#### Prompt:
In the forum thread about the Russian System guidebook, transcribe the passage from "The Russian System Guidebook is" to "info is in it." word for word.

# The Russian System Guidebook By Vladimir Vasiliev



## GouRonin

How many people here have actually read the book? For such a small and simple book you'd think that it wouldn't contain as much info and insight into Systema. Personally I think it is a must read for anyone starting Systema.

One of the parts of the book mentions, *"Because students in the Russian Martial Art don't prearrange strikes or repeat them, it soon becomes unimportant what kind of attack they face in the course of training. This has ultimate practicality in the real world."*

This is directly at odds with other arts that believe in Kata. What do you think about it? I just thought I would get some conversation going.


----------



## D_Brady

I first read the book in the summer of 2000 when some one gave it to me to see what I thought.I never gave it back, I gave them a non related video for trade they were happy. I don't think they understood pg-17, The foudation-Natural movement or they would have fought to get it back.


Kata-forms are fun and informitive but when you are tought to move life a particular animal, how could you relate to this when the movement of a tiger, crane,snake, dragon are totally unnatural for people. For fighting you-(I) would rather train with the understanding of my natural reactions that I was born with.

I had a student who was a police officer some time ago, his Delayed sword was the most painfull thing I ever had to or wanted to see again. After talking to him not teacher student but Dan to police officer he finally told me that it felt un natural for him to be continually put his right hip-( Gun hip ) facing his opponent-suspect. Who was I to argue I never carried a gun, never faced what he has to face nightly my reactions over time were not the same as his.I started to look at things differently the idea of they attack like this than you defend like that really dosn't fit in the relm of reality.

When I read the guidebook and it talked about Natural reaction is something your born with. When each person was unexpectedly attcked they would preform different body movements to evade the same kind of strikes. It only made sense that each person being unique would react differntly, and that they would build his fighting abilities on those NATURAL reactions.
 The Russian System Guidebook is a wealth of infomation it dosn't matter if you agree with what some people have posted or not . I recomend getting the book and reading and deciding for your self

It's late or early depends on how you look at it  I;m in a hurry I to make another tour soon so please pardon spelling errors on the thread Arts I want to master mine is spell-check


----------



## GouRonin

The book is great. When I first got it I was wondering if it was just going to be a primer for other books and I did not realize how much info is in it.

One time at Vlad's I asked him about a certain movement. _"So you mean be like water here and a tiger here?"_ Vlad turned to me and said, _"Why are you like water or a tiger? Are you a tiger? Are you a dragon? You are a person. Be a person. Act like the person you are."_ Then he smiled, slapped me in the melon and told me to get back to work. So now I don't try to be the snake. I don't try to be a dragon or tiger. I just try to be me. It's the easiest thing and yet the hardest thing I have done. I have said it before and I will say it again. Systema frees you from the shackles of a cage. I believe EPAK was meant to do the same but people spend too long in the cage and when they have finally studied the entire cage they give up trying the door to get out to freedom. Just my 2 cents.

Records contained in a dataset:
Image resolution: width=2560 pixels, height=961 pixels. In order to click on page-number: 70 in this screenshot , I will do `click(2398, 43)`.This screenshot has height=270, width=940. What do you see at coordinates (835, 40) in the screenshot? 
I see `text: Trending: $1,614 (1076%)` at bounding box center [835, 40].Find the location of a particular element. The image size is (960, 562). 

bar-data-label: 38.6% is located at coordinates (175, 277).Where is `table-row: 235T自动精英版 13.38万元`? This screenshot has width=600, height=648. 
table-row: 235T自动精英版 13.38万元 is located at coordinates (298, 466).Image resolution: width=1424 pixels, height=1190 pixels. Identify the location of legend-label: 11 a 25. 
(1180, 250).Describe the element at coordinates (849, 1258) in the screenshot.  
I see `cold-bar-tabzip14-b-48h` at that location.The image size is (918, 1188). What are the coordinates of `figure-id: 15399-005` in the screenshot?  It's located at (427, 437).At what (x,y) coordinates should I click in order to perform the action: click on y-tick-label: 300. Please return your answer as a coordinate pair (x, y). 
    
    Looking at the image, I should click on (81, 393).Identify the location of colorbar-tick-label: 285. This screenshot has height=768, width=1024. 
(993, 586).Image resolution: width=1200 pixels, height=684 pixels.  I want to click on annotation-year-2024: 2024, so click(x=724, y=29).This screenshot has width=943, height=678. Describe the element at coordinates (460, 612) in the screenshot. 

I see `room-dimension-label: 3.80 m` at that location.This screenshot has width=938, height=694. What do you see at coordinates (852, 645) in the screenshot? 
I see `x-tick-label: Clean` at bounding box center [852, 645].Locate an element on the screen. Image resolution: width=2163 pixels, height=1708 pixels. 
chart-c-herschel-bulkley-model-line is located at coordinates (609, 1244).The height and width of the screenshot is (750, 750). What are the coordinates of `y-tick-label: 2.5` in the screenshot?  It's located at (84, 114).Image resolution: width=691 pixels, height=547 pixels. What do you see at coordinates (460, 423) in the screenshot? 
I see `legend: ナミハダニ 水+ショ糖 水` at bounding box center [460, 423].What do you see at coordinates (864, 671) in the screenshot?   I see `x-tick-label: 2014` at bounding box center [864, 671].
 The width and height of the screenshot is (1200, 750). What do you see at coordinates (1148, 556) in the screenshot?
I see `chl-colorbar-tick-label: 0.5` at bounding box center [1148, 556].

#### Answer to the problem:
The Russian System Guidebook is a wealth of infomation it dosn't matter if you agree with what some people have posted or not . I recomend getting the book and reading and deciding for your self

It's late or early depends on how you look at it  I;m in a hurry I to make another tour soon so please pardon spelling errors on the thread Arts I want to master mine is spell-check


----------



## GouRonin

The book is great. When I first got it I was wondering if it was just going to be a primer for other books and I did not realize how much info is in it.